What to do:
What you return should be the full listing, exactly as given.

────────

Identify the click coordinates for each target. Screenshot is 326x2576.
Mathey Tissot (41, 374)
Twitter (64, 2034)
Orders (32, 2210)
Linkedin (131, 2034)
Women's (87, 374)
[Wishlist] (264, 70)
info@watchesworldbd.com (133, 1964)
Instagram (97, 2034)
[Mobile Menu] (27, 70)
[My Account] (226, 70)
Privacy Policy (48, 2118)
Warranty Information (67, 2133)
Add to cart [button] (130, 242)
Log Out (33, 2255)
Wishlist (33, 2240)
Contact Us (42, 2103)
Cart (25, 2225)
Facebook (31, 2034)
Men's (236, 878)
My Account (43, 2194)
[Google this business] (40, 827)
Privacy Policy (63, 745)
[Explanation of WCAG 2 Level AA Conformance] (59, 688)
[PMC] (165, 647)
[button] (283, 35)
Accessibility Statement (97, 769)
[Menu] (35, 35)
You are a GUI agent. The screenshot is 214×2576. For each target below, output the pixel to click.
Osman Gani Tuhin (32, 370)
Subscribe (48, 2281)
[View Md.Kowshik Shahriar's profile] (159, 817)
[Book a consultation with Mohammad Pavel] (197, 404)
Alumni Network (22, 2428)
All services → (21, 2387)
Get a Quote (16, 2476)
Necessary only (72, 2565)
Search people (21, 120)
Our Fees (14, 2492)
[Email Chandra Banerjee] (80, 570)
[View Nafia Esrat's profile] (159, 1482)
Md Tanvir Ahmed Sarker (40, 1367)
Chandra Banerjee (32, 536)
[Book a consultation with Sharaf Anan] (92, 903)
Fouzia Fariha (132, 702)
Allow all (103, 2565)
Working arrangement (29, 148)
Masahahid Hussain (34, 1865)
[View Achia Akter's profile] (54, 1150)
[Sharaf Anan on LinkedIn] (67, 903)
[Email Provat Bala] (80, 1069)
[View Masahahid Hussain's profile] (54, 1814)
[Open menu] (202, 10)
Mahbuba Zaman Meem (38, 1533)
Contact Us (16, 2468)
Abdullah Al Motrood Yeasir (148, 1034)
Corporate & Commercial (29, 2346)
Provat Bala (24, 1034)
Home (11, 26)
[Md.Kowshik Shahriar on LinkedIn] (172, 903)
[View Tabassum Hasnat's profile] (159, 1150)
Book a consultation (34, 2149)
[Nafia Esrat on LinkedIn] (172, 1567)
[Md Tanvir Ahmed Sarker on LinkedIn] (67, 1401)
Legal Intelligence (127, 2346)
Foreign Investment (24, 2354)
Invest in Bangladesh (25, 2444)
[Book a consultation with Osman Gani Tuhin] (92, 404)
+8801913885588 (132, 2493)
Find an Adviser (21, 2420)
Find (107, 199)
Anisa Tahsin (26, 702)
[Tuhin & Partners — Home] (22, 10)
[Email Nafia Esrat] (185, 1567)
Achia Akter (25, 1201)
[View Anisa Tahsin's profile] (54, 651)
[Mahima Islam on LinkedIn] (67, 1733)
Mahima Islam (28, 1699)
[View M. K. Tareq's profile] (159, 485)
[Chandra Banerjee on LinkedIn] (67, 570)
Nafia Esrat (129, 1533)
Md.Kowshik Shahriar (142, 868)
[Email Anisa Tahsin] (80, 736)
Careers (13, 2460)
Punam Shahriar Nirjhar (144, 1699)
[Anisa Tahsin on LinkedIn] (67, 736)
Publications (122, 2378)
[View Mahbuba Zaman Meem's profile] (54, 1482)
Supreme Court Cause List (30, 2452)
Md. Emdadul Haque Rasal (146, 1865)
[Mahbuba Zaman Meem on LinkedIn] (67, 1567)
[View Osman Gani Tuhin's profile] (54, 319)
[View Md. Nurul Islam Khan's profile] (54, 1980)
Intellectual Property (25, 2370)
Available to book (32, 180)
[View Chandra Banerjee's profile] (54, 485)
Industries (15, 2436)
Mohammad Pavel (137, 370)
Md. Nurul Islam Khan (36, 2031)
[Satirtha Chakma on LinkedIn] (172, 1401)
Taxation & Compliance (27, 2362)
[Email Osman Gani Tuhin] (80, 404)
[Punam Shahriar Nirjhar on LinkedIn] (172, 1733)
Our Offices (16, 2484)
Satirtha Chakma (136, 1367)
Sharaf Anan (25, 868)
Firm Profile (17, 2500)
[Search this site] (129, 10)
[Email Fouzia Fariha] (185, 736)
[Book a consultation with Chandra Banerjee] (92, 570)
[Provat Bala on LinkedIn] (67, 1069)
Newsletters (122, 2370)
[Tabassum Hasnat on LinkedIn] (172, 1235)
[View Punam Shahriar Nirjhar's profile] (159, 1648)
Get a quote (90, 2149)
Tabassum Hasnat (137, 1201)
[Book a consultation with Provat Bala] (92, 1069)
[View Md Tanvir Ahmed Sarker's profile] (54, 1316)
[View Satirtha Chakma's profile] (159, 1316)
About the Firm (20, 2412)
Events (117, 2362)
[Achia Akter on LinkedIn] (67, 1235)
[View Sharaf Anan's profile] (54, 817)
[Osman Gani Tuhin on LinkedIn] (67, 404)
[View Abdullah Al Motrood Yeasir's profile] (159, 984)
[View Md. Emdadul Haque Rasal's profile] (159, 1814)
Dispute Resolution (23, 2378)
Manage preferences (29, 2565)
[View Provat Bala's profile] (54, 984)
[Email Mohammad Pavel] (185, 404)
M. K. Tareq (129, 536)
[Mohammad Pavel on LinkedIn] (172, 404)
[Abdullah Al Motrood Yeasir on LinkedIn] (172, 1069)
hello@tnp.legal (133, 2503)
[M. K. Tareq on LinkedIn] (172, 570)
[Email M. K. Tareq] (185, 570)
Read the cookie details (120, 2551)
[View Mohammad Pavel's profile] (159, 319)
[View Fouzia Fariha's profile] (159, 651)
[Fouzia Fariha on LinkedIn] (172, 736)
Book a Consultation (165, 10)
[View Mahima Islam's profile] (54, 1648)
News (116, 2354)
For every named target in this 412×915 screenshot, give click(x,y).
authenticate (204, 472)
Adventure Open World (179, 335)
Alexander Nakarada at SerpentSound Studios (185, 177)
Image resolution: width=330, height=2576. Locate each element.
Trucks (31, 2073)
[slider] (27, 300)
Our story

────────

Reply:
Identify the click coordinates for each target. Screenshot is 326x2576.
Mathey Tissot (41, 374)
Twitter (64, 2034)
Orders (32, 2210)
Linkedin (131, 2034)
Women's (87, 374)
[Wishlist] (264, 70)
info@watchesworldbd.com (133, 1964)
Instagram (97, 2034)
[Mobile Menu] (27, 70)
[My Account] (226, 70)
Privacy Policy (48, 2118)
Warranty Information (67, 2133)
Add to cart [button] (130, 242)
Log Out (33, 2255)
Wishlist (33, 2240)
Contact Us (42, 2103)
Cart (25, 2225)
Facebook (31, 2034)
Men's (236, 878)
My Account (43, 2194)
[Google this business] (40, 827)
Privacy Policy (63, 745)
[Explanation of WCAG 2 Level AA Conformance] (59, 688)
[PMC] (165, 647)
[button] (283, 35)
Accessibility Statement (97, 769)
[Menu] (35, 35)
You are a GUI agent. The screenshot is 214×2576. For each target below, output the pixel to click.
Osman Gani Tuhin (32, 370)
Subscribe (48, 2281)
[View Md.Kowshik Shahriar's profile] (159, 817)
[Book a consultation with Mohammad Pavel] (197, 404)
Alumni Network (22, 2428)
All services → (21, 2387)
Get a Quote (16, 2476)
Necessary only (72, 2565)
Search people (21, 120)
Our Fees (14, 2492)
[Email Chandra Banerjee] (80, 570)
[View Nafia Esrat's profile] (159, 1482)
Md Tanvir Ahmed Sarker (40, 1367)
Chandra Banerjee (32, 536)
[Book a consultation with Sharaf Anan] (92, 903)
Fouzia Fariha (132, 702)
Allow all (103, 2565)
Working arrangement (29, 148)
Masahahid Hussain (34, 1865)
[View Achia Akter's profile] (54, 1150)
[Sharaf Anan on LinkedIn] (67, 903)
[Email Provat Bala] (80, 1069)
[View Masahahid Hussain's profile] (54, 1814)
[Open menu] (202, 10)
Mahbuba Zaman Meem (38, 1533)
Contact Us (16, 2468)
Abdullah Al Motrood Yeasir (148, 1034)
Corporate & Commercial (29, 2346)
Provat Bala (24, 1034)
Home (11, 26)
[Md.Kowshik Shahriar on LinkedIn] (172, 903)
[View Tabassum Hasnat's profile] (159, 1150)
Book a consultation (34, 2149)
[Nafia Esrat on LinkedIn] (172, 1567)
[Md Tanvir Ahmed Sarker on LinkedIn] (67, 1401)
Legal Intelligence (127, 2346)
Foreign Investment (24, 2354)
Invest in Bangladesh (25, 2444)
[Book a consultation with Osman Gani Tuhin] (92, 404)
+8801913885588 (132, 2493)
Find an Adviser (21, 2420)
Find (107, 199)
Anisa Tahsin (26, 702)
[Tuhin & Partners — Home] (22, 10)
[Email Nafia Esrat] (185, 1567)
Achia Akter (25, 1201)
[View Anisa Tahsin's profile] (54, 651)
[Mahima Islam on LinkedIn] (67, 1733)
Mahima Islam (28, 1699)
[View M. K. Tareq's profile] (159, 485)
[Chandra Banerjee on LinkedIn] (67, 570)
Nafia Esrat (129, 1533)
Md.Kowshik Shahriar (142, 868)
[Email Anisa Tahsin] (80, 736)
Careers (13, 2460)
Punam Shahriar Nirjhar (144, 1699)
[Anisa Tahsin on LinkedIn] (67, 736)
Publications (122, 2378)
[View Mahbuba Zaman Meem's profile] (54, 1482)
Supreme Court Cause List (30, 2452)
Md. Emdadul Haque Rasal (146, 1865)
[Mahbuba Zaman Meem on LinkedIn] (67, 1567)
[View Osman Gani Tuhin's profile] (54, 319)
[View Md. Nurul Islam Khan's profile] (54, 1980)
Intellectual Property (25, 2370)
Available to book (32, 180)
[View Chandra Banerjee's profile] (54, 485)
Industries (15, 2436)
Mohammad Pavel (137, 370)
Md. Nurul Islam Khan (36, 2031)
[Satirtha Chakma on LinkedIn] (172, 1401)
Taxation & Compliance (27, 2362)
[Email Osman Gani Tuhin] (80, 404)
[Punam Shahriar Nirjhar on LinkedIn] (172, 1733)
Our Offices (16, 2484)
Satirtha Chakma (136, 1367)
Sharaf Anan (25, 868)
Firm Profile (17, 2500)
[Search this site] (129, 10)
[Email Fouzia Fariha] (185, 736)
[Book a consultation with Chandra Banerjee] (92, 570)
[Provat Bala on LinkedIn] (67, 1069)
Newsletters (122, 2370)
[Tabassum Hasnat on LinkedIn] (172, 1235)
[View Punam Shahriar Nirjhar's profile] (159, 1648)
Get a quote (90, 2149)
Tabassum Hasnat (137, 1201)
[Book a consultation with Provat Bala] (92, 1069)
[View Md Tanvir Ahmed Sarker's profile] (54, 1316)
[View Satirtha Chakma's profile] (159, 1316)
About the Firm (20, 2412)
Events (117, 2362)
[Achia Akter on LinkedIn] (67, 1235)
[View Sharaf Anan's profile] (54, 817)
[Osman Gani Tuhin on LinkedIn] (67, 404)
[View Abdullah Al Motrood Yeasir's profile] (159, 984)
[View Md. Emdadul Haque Rasal's profile] (159, 1814)
Dispute Resolution (23, 2378)
Manage preferences (29, 2565)
[View Provat Bala's profile] (54, 984)
[Email Mohammad Pavel] (185, 404)
M. K. Tareq (129, 536)
[Mohammad Pavel on LinkedIn] (172, 404)
[Abdullah Al Motrood Yeasir on LinkedIn] (172, 1069)
hello@tnp.legal (133, 2503)
[M. K. Tareq on LinkedIn] (172, 570)
[Email M. K. Tareq] (185, 570)
Read the cookie details (120, 2551)
[View Mohammad Pavel's profile] (159, 319)
[View Fouzia Fariha's profile] (159, 651)
[Fouzia Fariha on LinkedIn] (172, 736)
Book a Consultation (165, 10)
[View Mahima Islam's profile] (54, 1648)
News (116, 2354)
For every named target in this 412×915 screenshot, give click(x,y).
authenticate (204, 472)
Adventure Open World (179, 335)
Alexander Nakarada at SerpentSound Studios (185, 177)
Image resolution: width=330, height=2576. Locate each element.
Trucks (31, 2073)
[slider] (27, 300)
Our story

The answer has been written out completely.